» Raw data:

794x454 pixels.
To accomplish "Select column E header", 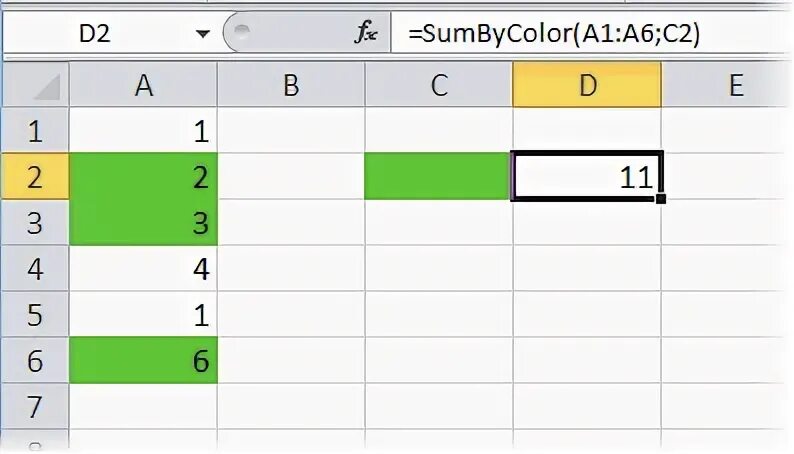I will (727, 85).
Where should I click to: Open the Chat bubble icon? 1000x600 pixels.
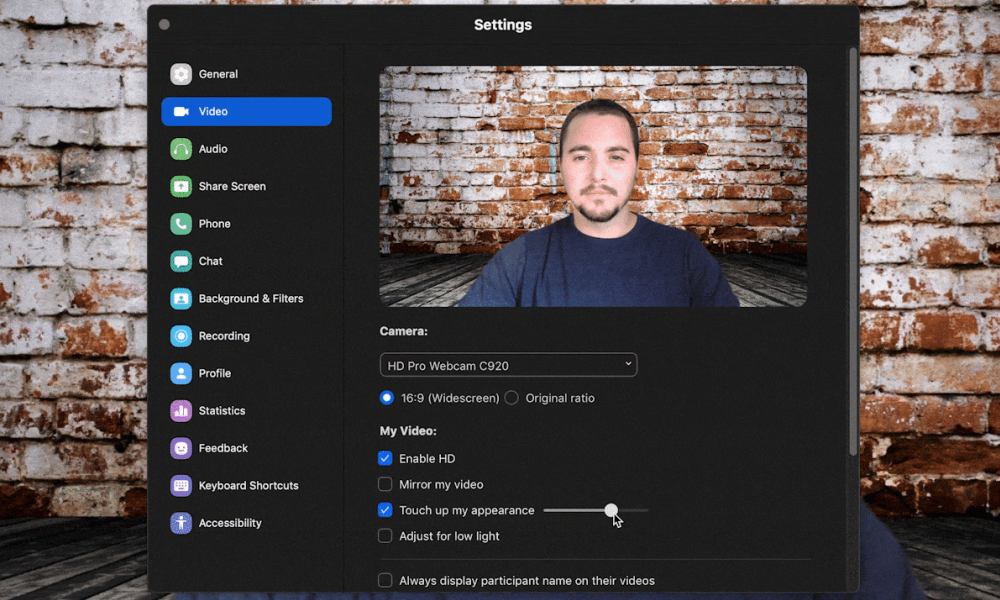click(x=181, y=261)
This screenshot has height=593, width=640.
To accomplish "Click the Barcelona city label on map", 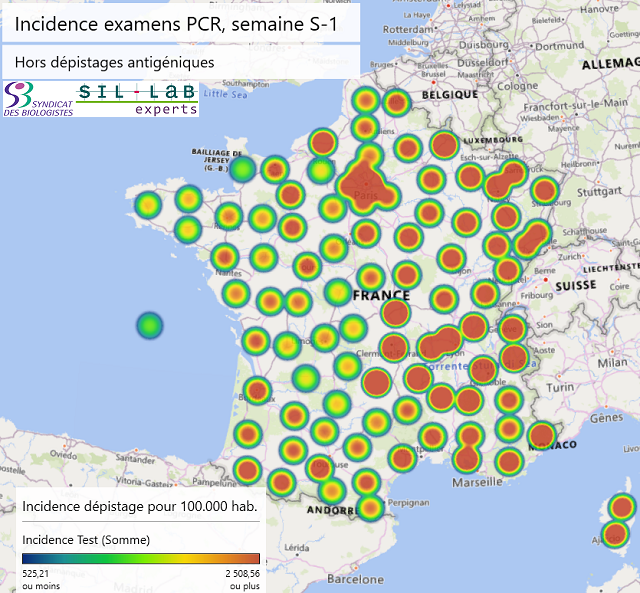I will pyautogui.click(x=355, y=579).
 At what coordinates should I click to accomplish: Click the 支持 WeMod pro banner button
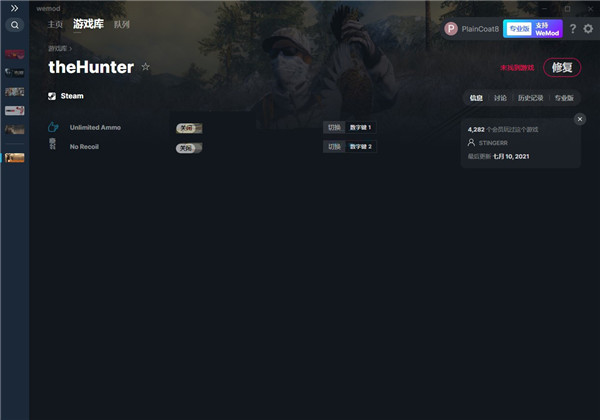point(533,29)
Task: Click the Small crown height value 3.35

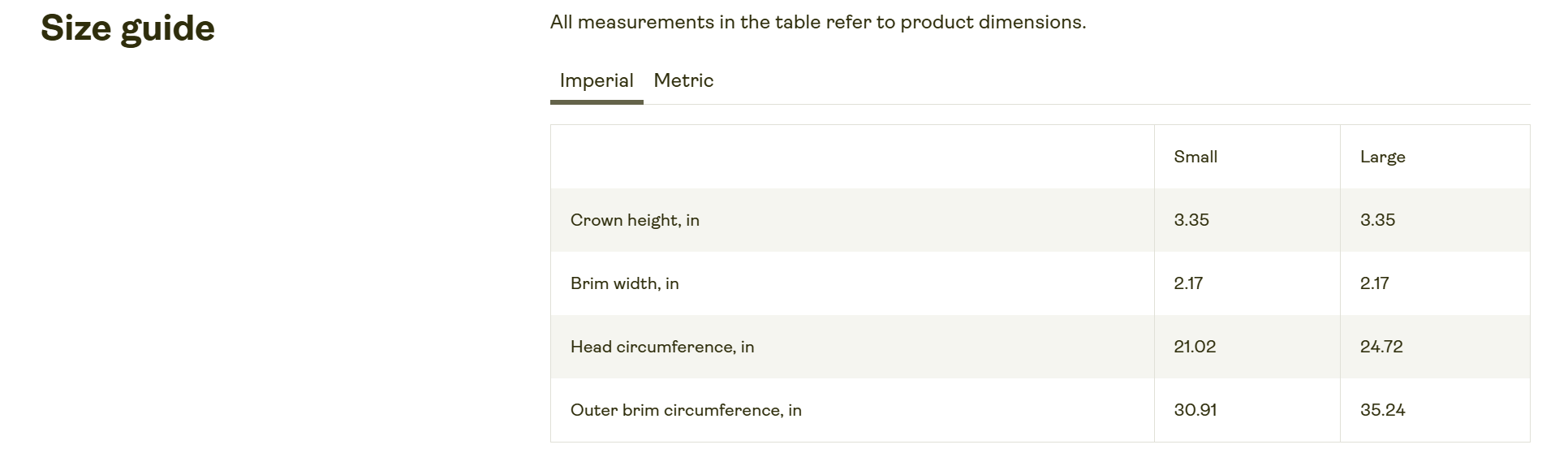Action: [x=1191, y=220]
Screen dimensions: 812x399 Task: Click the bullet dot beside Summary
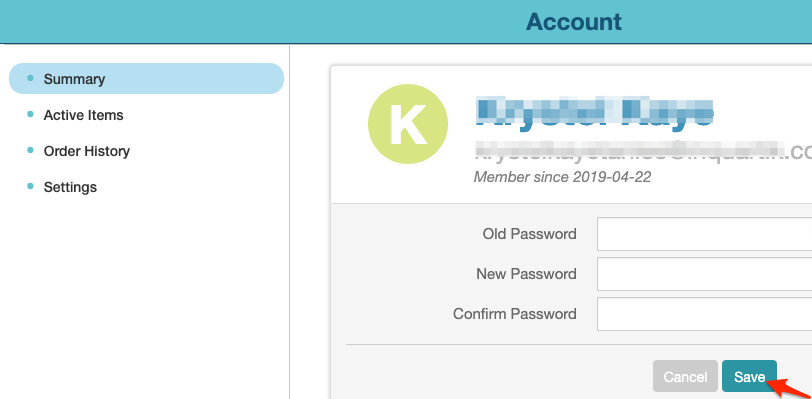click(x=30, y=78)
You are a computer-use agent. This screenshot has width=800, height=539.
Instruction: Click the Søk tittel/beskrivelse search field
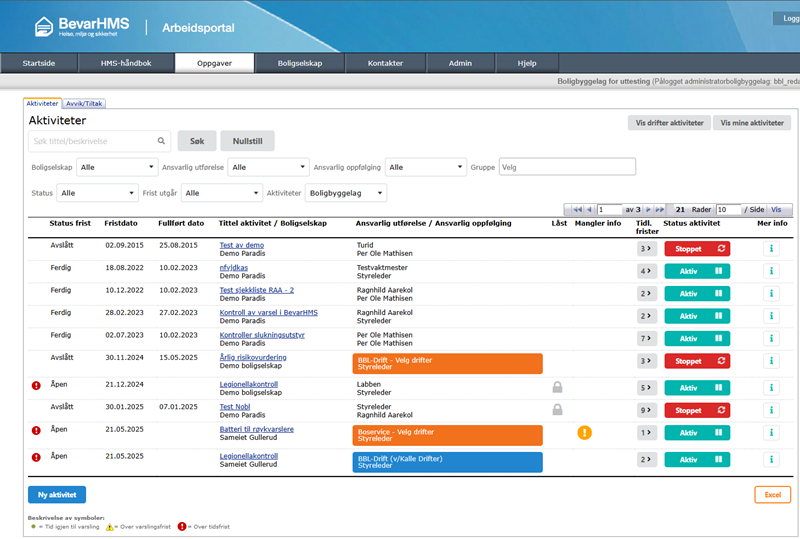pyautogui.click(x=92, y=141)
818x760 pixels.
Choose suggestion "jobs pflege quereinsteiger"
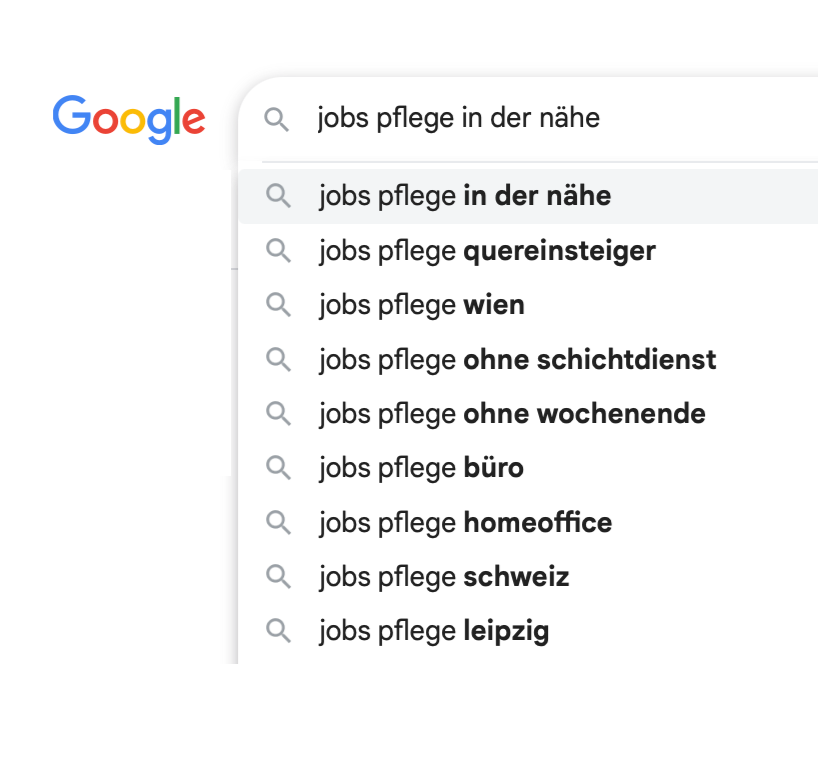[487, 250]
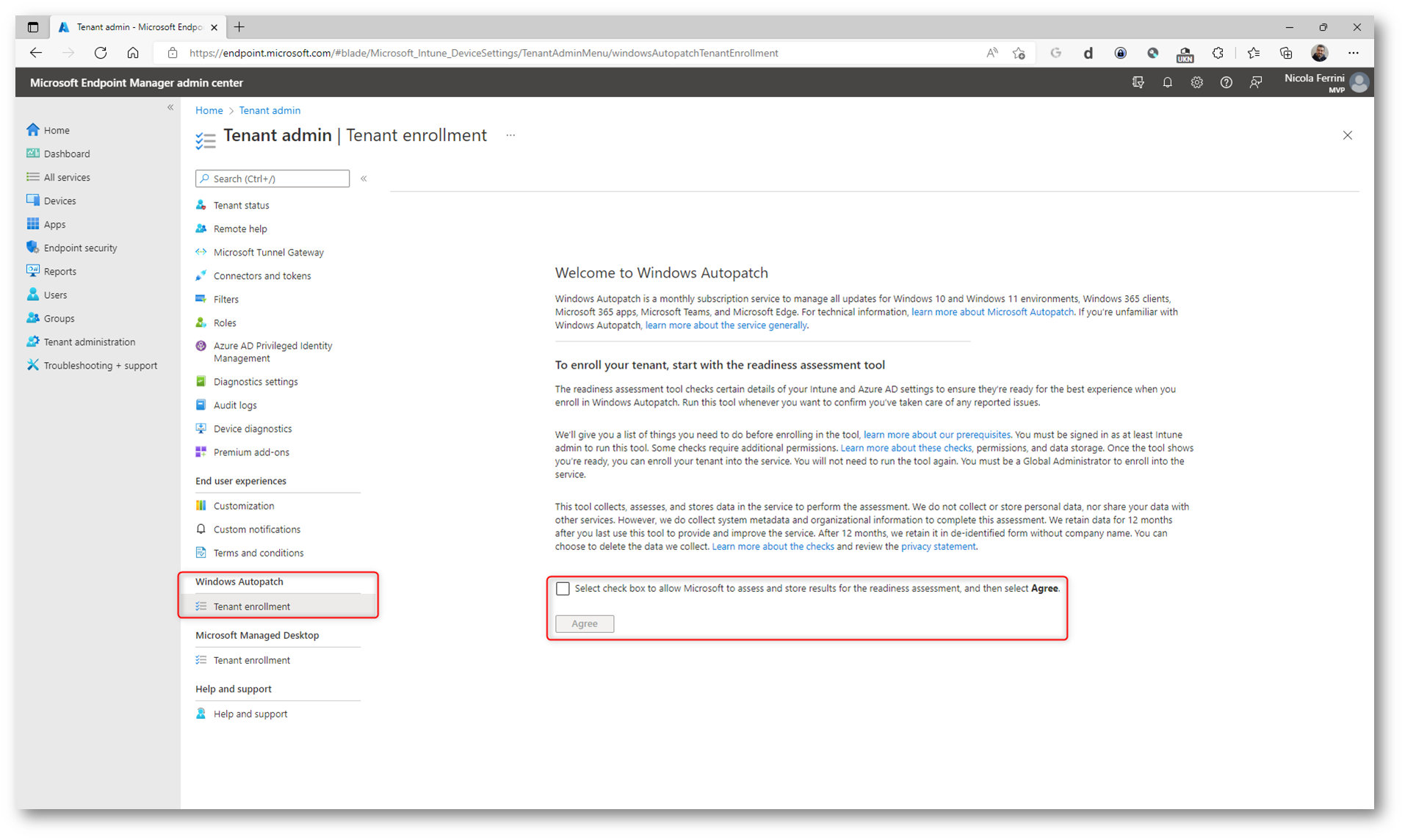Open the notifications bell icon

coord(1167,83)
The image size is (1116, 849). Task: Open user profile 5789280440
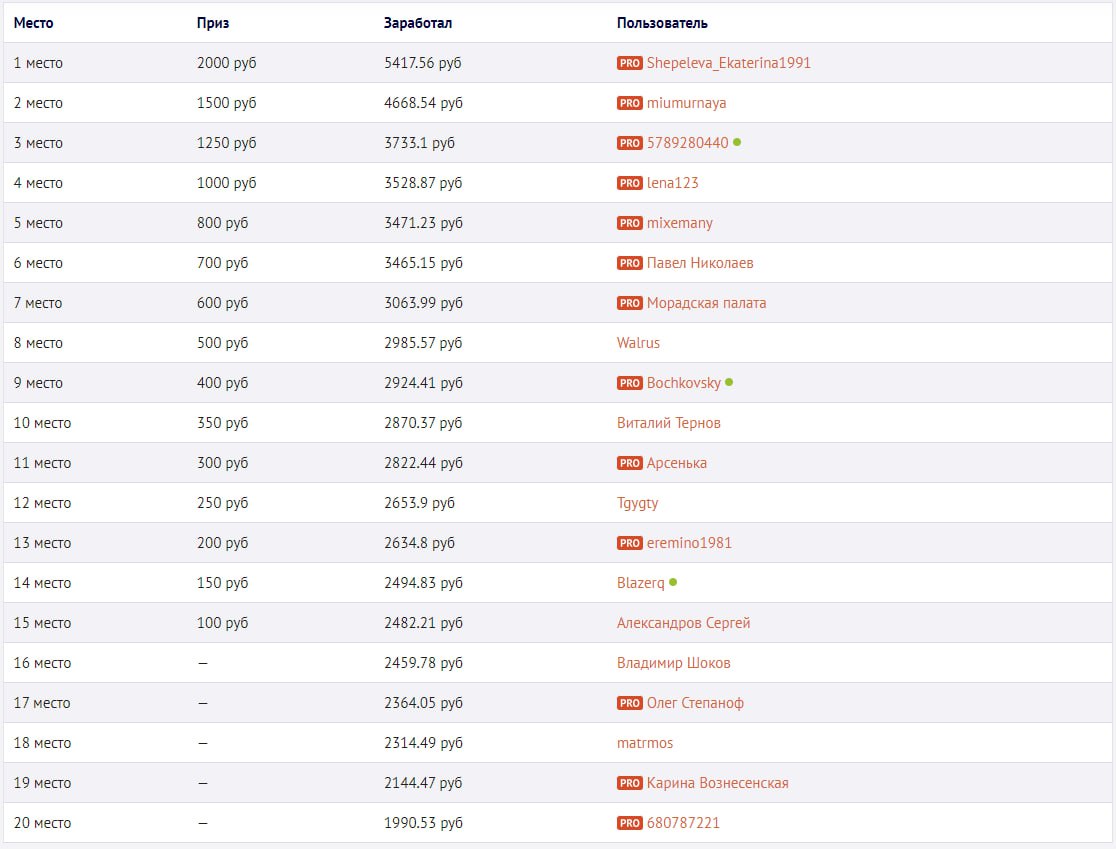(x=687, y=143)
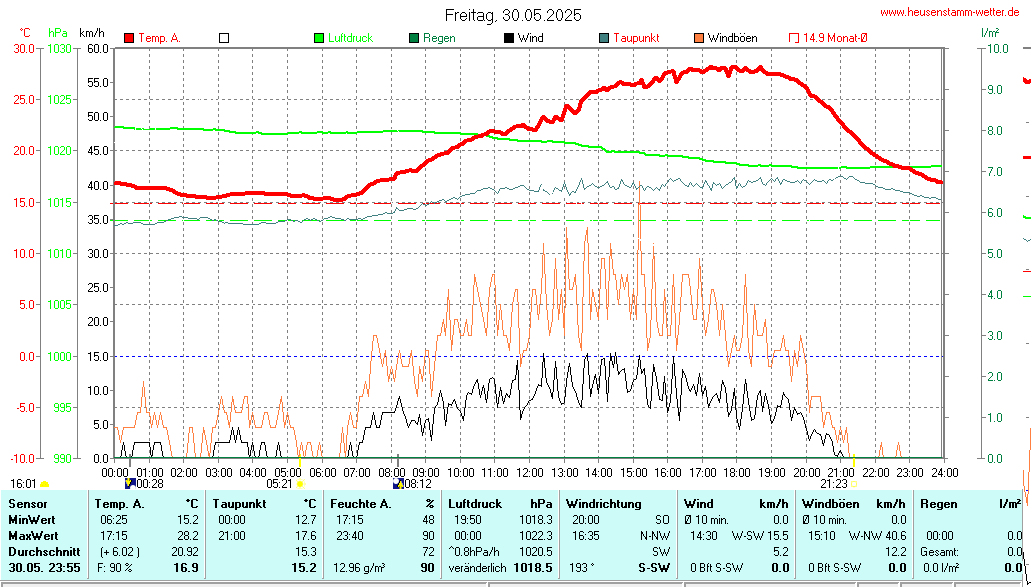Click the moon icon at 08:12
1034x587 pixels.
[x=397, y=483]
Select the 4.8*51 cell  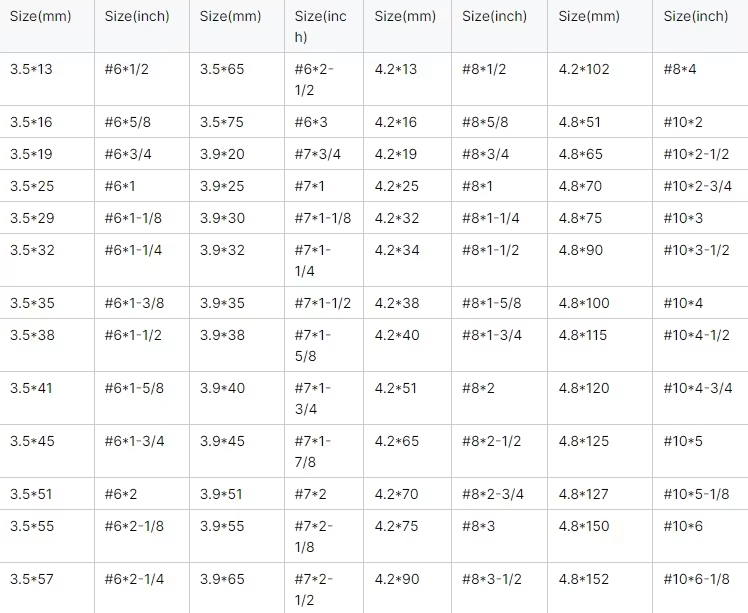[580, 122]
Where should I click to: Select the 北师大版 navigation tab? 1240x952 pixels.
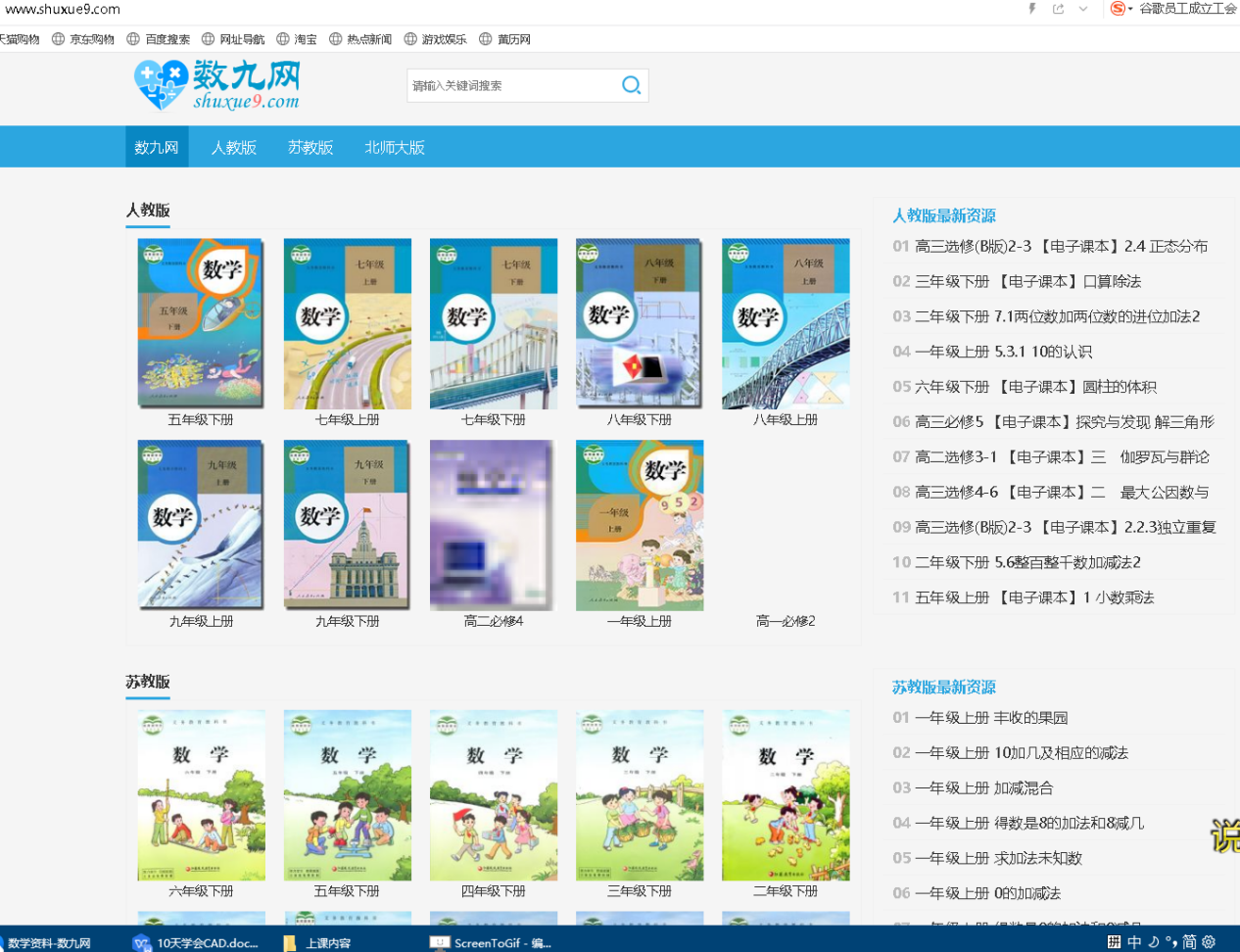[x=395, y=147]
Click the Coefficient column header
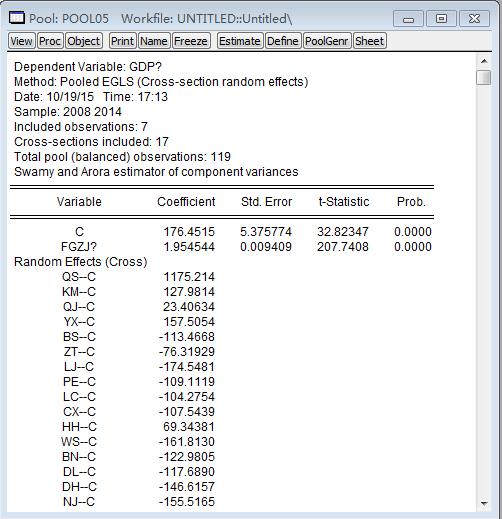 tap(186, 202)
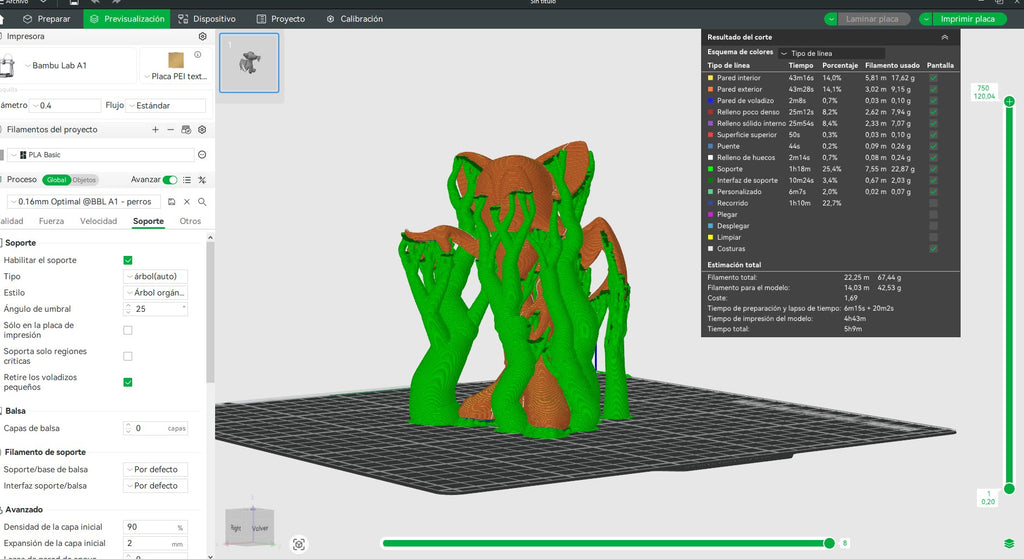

» What you are asked to do:
Search the material for the word "width" and report how many lines hold it. Add nothing else.

» Response:
2